Well, this has changed. These last couple of days, I have been struggling with the idea that I am not feeling that “love at first sight” bond with my son. I have been feeling guilty and embarrassed by this idea. Why don’t I feel bonded with my son? Is it post-partum depression (PPD)? Or is it something else?
I think there is a big misconception about how we are supposed to feel after having a child. Hollywood has portrayed this relationship as something that instantly happens. Once the baby comes out you are “in love.” When pregnant, you hear from all your “mommy” friends about how great it is to be a parent. Are they all lying or is it something else?

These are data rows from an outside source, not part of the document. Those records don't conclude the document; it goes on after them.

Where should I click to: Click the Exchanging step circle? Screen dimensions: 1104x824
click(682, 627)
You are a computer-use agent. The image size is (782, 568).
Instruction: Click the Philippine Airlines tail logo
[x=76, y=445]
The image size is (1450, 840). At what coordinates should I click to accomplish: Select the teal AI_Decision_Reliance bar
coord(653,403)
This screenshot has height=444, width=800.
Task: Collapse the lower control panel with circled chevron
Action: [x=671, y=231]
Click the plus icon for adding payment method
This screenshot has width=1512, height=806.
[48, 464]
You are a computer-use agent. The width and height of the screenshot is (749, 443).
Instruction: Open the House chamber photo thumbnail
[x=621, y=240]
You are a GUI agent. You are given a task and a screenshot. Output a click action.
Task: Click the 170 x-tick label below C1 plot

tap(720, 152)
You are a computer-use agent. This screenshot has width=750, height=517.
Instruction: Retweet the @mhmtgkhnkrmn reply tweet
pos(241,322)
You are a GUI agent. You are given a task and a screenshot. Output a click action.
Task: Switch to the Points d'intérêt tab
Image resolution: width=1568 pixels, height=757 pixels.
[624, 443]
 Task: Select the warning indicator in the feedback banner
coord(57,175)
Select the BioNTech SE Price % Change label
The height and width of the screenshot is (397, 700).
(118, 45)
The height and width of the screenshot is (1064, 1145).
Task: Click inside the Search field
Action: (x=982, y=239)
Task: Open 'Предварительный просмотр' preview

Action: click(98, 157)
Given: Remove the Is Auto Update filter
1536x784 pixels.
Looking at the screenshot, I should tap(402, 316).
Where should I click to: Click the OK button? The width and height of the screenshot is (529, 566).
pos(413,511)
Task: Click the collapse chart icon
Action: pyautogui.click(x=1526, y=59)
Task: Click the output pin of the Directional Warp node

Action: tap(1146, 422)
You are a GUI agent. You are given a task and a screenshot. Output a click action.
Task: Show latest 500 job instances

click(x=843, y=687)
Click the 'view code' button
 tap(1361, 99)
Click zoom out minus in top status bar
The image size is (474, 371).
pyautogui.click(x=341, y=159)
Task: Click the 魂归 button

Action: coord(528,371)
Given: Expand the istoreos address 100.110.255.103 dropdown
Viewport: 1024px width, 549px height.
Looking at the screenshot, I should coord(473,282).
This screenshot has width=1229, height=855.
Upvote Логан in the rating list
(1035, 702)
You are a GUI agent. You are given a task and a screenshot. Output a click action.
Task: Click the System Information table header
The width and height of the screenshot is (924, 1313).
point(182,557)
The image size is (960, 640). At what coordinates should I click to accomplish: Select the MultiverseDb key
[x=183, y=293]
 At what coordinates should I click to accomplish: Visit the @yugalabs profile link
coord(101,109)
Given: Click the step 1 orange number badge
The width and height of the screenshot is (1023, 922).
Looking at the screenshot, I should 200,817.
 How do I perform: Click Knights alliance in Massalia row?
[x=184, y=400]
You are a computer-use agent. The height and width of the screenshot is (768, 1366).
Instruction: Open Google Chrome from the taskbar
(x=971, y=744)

This week, I dropped by work to finish some paperwork and my coworkers were badgering me with questions about being a mother. I didn’t know how to answer. I knew I was supposed to be excited and loving every minute of it, but I just couldn’t shake this disconnected feeling.
After reading a blog by Dawn Davenport titled “The Myth of Love at First Sight,” I decided it was my turn to talk about the feelings that I have been hiding from those around me. The most important piece of advice I got was that love isn’t always instant and that it will grow with time, just like any good relationship.
I have been rationalizing my feelings since my son’s birth and I have narrowed it down to three things: emergency c-section, NICU and DE. This combination of events has added to my lack of bonding with my son. Last night was the first time I admitted to myself and my DH that I was feeling this way. I was a crying mess and DH assured me that these feelings were normal. I also opened up to a dear friend and she agreed that part of it could be due to the c-section and NICU but also told me to make sure I speak to my OB if it doesn’t get better. My friend is worried that I might have PPD. At this point, I don’t think it is PPD but I have promised her that if it gets worse then I will contact my doctor.
I really think the c-section and NICU stay affected my feeling of bonding because that first mothering experience I was looking forward to didn’t happen until 24 hours after my son was born. During the actual c-section I knew that after Ant was checked by the nurses, they would bring him back to me for his first feeding. This was going to be the sealing of our bond. Due to all the craziness with Ant’s glucose, this didn’t happen. Also, most new parents are able to spend their first few nights together with their child in the hospital. They have time to get to know each other but still have the support of the hospital staff. For us, there was no baby in our room; just the sounds of me pumping every few hours. Would it have been that different if these things had never happened? Maybe? Or maybe not. I could keep wondering, or I could choose to just move forward and continue bonding with Ant. My son.